As shown in Figure 1, the average PSS-14 was slightly higher in companions than administrative employees (27.4 ± 9.9 vs. 25.1 ± 10.1); however, the difference did not reach statistical significance (p=0.179). After adjusting for the significant potential risk factors (shown in the univariate analysis above, which includes demographic, clinical, and work-related characteristics), the difference in PSS-14 widened and the p-value became marginally significant (29.7 vs. 25.5, p=0.074). Furthermore, after stratifying by gender, the difference in males (but not females) was marginally significant (p=0.055) in the unadjusted comparison and was significant (p=0.036) in the adjusted comparison.
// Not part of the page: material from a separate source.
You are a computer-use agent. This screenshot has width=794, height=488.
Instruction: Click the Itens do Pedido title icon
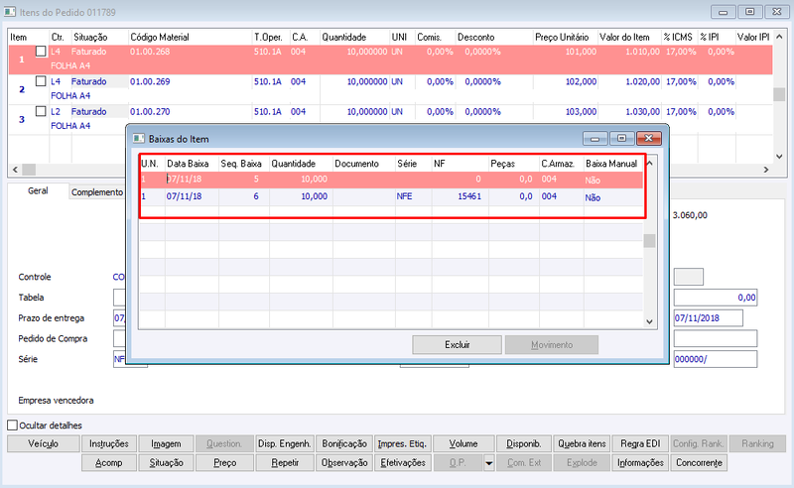click(10, 11)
Figure 1: A: Adjusted perceived stress scale (PSS-14) score among companions and administrative employees by gender, *Adjusted for significant potential risk factors, including demographics characteristics (age, gender and BMI), clinical history (hypertension, smoking) and work-related characteristics (monthly income, working hours and work-related stressors); B: Unadjusted perceived stress scale (PSS-14) score among companions and administrative employees by gender.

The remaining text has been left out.